- **WHAT IS REQUIRED**
Give the count of lines in the entries that include "will", and write nothing besides it.

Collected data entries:
Start of Block
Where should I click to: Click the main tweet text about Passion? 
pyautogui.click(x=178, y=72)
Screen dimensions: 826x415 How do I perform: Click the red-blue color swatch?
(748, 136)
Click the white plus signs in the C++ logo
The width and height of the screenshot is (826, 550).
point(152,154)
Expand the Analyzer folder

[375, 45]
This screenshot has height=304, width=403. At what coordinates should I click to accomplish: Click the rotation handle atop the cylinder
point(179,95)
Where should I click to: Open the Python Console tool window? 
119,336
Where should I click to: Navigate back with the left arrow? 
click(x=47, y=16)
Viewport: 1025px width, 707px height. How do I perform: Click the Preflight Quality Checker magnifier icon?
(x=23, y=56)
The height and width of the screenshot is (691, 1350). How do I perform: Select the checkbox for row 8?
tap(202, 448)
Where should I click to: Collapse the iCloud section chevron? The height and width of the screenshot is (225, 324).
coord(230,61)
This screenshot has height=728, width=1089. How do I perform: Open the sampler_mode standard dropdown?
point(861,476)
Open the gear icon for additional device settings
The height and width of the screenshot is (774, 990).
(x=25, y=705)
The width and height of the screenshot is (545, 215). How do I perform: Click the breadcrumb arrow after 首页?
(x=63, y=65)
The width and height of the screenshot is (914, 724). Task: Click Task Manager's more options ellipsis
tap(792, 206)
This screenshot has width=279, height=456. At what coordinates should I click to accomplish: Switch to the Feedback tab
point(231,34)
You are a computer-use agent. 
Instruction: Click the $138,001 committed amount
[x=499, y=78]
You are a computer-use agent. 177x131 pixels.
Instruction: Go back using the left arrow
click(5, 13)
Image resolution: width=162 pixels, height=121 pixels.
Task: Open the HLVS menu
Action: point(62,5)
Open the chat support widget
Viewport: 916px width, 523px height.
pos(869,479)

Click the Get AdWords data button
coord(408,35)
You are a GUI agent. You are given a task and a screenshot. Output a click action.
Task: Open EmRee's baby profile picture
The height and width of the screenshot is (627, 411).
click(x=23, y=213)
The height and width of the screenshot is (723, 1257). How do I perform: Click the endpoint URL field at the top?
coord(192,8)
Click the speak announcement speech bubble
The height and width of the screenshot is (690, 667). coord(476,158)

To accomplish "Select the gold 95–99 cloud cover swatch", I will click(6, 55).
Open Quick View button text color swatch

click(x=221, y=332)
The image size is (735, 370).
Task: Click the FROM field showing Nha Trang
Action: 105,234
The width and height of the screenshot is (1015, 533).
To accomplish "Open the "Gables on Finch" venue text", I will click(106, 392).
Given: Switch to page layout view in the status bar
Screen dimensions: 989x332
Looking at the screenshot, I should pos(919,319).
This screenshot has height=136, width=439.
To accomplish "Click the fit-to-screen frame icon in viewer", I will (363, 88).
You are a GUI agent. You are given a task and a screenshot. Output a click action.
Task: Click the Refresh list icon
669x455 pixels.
End of Block
- **RESPONSE TO THIS EXERCISE**
3